▶ About this task: Please set down every entry below exactly as given.
-- Entries supplied follows --
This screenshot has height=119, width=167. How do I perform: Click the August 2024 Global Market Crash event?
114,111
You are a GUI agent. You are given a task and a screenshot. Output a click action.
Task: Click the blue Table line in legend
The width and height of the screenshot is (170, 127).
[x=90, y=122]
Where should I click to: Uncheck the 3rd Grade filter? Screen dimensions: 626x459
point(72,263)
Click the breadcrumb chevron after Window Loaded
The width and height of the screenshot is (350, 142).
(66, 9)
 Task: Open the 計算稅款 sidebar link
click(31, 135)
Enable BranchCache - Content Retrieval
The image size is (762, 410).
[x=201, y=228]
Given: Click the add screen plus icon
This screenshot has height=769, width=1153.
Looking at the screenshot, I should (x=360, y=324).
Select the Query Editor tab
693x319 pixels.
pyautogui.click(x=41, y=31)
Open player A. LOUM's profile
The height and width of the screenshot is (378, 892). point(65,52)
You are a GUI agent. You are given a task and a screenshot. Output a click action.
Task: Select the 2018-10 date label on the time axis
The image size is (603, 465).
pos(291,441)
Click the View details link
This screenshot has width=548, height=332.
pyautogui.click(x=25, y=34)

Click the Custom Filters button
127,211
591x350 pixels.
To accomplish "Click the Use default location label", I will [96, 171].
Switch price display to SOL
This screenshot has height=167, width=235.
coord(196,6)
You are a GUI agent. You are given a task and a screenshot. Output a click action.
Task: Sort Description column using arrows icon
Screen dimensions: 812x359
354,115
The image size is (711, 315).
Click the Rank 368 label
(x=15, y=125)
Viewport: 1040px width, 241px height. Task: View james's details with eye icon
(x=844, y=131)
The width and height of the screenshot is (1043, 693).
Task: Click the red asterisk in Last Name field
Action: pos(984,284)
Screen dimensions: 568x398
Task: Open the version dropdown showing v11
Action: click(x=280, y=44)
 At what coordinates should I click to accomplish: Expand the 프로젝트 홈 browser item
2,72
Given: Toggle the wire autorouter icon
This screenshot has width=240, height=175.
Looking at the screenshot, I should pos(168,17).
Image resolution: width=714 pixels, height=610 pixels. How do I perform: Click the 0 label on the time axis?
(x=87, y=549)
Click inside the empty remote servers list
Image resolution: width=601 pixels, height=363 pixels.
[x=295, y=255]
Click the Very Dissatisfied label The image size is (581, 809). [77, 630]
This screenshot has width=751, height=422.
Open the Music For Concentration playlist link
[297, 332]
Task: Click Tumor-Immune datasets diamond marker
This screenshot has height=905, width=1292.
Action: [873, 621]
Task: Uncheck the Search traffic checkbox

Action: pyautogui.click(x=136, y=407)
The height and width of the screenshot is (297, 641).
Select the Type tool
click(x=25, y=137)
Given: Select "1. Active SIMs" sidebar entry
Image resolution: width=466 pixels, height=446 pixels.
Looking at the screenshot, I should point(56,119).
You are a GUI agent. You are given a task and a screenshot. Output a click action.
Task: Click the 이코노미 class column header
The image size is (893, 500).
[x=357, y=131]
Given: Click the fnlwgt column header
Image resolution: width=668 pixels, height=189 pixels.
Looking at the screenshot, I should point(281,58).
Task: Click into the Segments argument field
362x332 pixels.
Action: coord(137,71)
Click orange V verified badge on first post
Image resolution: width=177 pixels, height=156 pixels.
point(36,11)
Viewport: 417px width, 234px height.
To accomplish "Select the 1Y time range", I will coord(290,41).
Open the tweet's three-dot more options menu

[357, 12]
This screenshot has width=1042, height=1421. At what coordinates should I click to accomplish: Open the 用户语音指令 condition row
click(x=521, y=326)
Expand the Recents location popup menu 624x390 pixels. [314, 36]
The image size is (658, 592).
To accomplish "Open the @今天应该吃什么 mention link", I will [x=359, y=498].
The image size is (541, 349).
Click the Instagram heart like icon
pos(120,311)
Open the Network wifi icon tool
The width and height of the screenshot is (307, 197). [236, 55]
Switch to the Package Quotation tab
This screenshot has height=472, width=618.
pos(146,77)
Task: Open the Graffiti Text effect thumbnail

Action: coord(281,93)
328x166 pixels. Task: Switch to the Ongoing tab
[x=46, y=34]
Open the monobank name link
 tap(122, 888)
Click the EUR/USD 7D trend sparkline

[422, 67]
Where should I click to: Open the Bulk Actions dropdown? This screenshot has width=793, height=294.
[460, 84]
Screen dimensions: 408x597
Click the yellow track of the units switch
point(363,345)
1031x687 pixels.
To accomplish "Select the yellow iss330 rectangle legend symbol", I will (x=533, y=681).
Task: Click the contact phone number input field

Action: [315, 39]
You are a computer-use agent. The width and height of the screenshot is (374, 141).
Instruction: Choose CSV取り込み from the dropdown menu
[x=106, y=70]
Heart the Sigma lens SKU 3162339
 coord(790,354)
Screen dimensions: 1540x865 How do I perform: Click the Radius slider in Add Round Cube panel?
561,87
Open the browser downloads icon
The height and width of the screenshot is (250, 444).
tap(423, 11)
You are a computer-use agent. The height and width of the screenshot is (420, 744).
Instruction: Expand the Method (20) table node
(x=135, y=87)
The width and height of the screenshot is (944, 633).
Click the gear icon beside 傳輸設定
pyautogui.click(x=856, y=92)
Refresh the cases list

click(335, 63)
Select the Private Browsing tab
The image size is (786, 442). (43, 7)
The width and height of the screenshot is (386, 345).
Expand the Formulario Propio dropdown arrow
-- Entries supplied concluded --
▶ Solution to this exercise:
This screenshot has height=119, width=167. How do I perform: Click the August 2024 Global Market Crash event?
114,111
You are a GUI agent. You are given a task and a screenshot. Output a click action.
Task: Click the blue Table line in legend
The width and height of the screenshot is (170, 127).
[x=90, y=122]
Where should I click to: Uncheck the 3rd Grade filter? Screen dimensions: 626x459
point(72,263)
Click the breadcrumb chevron after Window Loaded
The width and height of the screenshot is (350, 142).
(66, 9)
 Task: Open the 計算稅款 sidebar link
click(31, 135)
Enable BranchCache - Content Retrieval
The image size is (762, 410).
[x=201, y=228]
Given: Click the add screen plus icon
This screenshot has height=769, width=1153.
Looking at the screenshot, I should (x=360, y=324).
Select the Query Editor tab
693x319 pixels.
pyautogui.click(x=41, y=31)
Open player A. LOUM's profile
The height and width of the screenshot is (378, 892). point(65,52)
You are a GUI agent. You are given a task and a screenshot. Output a click action.
Task: Select the 2018-10 date label on the time axis
The image size is (603, 465).
pos(291,441)
Click the View details link
This screenshot has width=548, height=332.
pyautogui.click(x=25, y=34)

Click the Custom Filters button
127,211
591x350 pixels.
To accomplish "Click the Use default location label", I will [96, 171].
Switch price display to SOL
This screenshot has height=167, width=235.
coord(196,6)
You are a GUI agent. You are given a task and a screenshot. Output a click action.
Task: Sort Description column using arrows icon
Screen dimensions: 812x359
354,115
The image size is (711, 315).
Click the Rank 368 label
(x=15, y=125)
Viewport: 1040px width, 241px height. Task: View james's details with eye icon
(x=844, y=131)
The width and height of the screenshot is (1043, 693).
Task: Click the red asterisk in Last Name field
Action: pos(984,284)
Screen dimensions: 568x398
Task: Open the version dropdown showing v11
Action: click(x=280, y=44)
 At what coordinates should I click to accomplish: Expand the 프로젝트 홈 browser item
2,72
Given: Toggle the wire autorouter icon
This screenshot has width=240, height=175.
Looking at the screenshot, I should pos(168,17).
Image resolution: width=714 pixels, height=610 pixels. How do I perform: Click the 0 label on the time axis?
(x=87, y=549)
Click inside the empty remote servers list
Image resolution: width=601 pixels, height=363 pixels.
[x=295, y=255]
Click the Very Dissatisfied label The image size is (581, 809). [77, 630]
This screenshot has width=751, height=422.
Open the Music For Concentration playlist link
[297, 332]
Task: Click Tumor-Immune datasets diamond marker
This screenshot has height=905, width=1292.
Action: [873, 621]
Task: Uncheck the Search traffic checkbox

Action: pyautogui.click(x=136, y=407)
The height and width of the screenshot is (297, 641).
Select the Type tool
click(x=25, y=137)
Given: Select "1. Active SIMs" sidebar entry
Image resolution: width=466 pixels, height=446 pixels.
Looking at the screenshot, I should point(56,119).
You are a GUI agent. You are given a task and a screenshot. Output a click action.
Task: Click the 이코노미 class column header
The image size is (893, 500).
[x=357, y=131]
Given: Click the fnlwgt column header
Image resolution: width=668 pixels, height=189 pixels.
Looking at the screenshot, I should point(281,58).
Task: Click into the Segments argument field
362x332 pixels.
Action: coord(137,71)
Click orange V verified badge on first post
Image resolution: width=177 pixels, height=156 pixels.
point(36,11)
Viewport: 417px width, 234px height.
To accomplish "Select the 1Y time range", I will coord(290,41).
Open the tweet's three-dot more options menu

[357, 12]
This screenshot has width=1042, height=1421. At what coordinates should I click to accomplish: Open the 用户语音指令 condition row
click(x=521, y=326)
Expand the Recents location popup menu 624x390 pixels. [314, 36]
The image size is (658, 592).
To accomplish "Open the @今天应该吃什么 mention link", I will [x=359, y=498].
The image size is (541, 349).
Click the Instagram heart like icon
pos(120,311)
Open the Network wifi icon tool
The width and height of the screenshot is (307, 197). [236, 55]
Switch to the Package Quotation tab
This screenshot has height=472, width=618.
pos(146,77)
Task: Open the Graffiti Text effect thumbnail

Action: coord(281,93)
328x166 pixels. Task: Switch to the Ongoing tab
[x=46, y=34]
Open the monobank name link
 tap(122, 888)
Click the EUR/USD 7D trend sparkline

[422, 67]
Where should I click to: Open the Bulk Actions dropdown? This screenshot has width=793, height=294.
[460, 84]
Screen dimensions: 408x597
Click the yellow track of the units switch
point(363,345)
1031x687 pixels.
To accomplish "Select the yellow iss330 rectangle legend symbol", I will (x=533, y=681).
Task: Click the contact phone number input field

Action: [315, 39]
You are a computer-use agent. The width and height of the screenshot is (374, 141).
Instruction: Choose CSV取り込み from the dropdown menu
[x=106, y=70]
Heart the Sigma lens SKU 3162339
 coord(790,354)
Screen dimensions: 1540x865 How do I perform: Click the Radius slider in Add Round Cube panel?
561,87
Open the browser downloads icon
The height and width of the screenshot is (250, 444).
tap(423, 11)
You are a computer-use agent. The height and width of the screenshot is (420, 744).
Instruction: Expand the Method (20) table node
(x=135, y=87)
The width and height of the screenshot is (944, 633).
Click the gear icon beside 傳輸設定
pyautogui.click(x=856, y=92)
Refresh the cases list

click(335, 63)
Select the Private Browsing tab
The image size is (786, 442). (43, 7)
The width and height of the screenshot is (386, 345).
Expand the Formulario Propio dropdown arrow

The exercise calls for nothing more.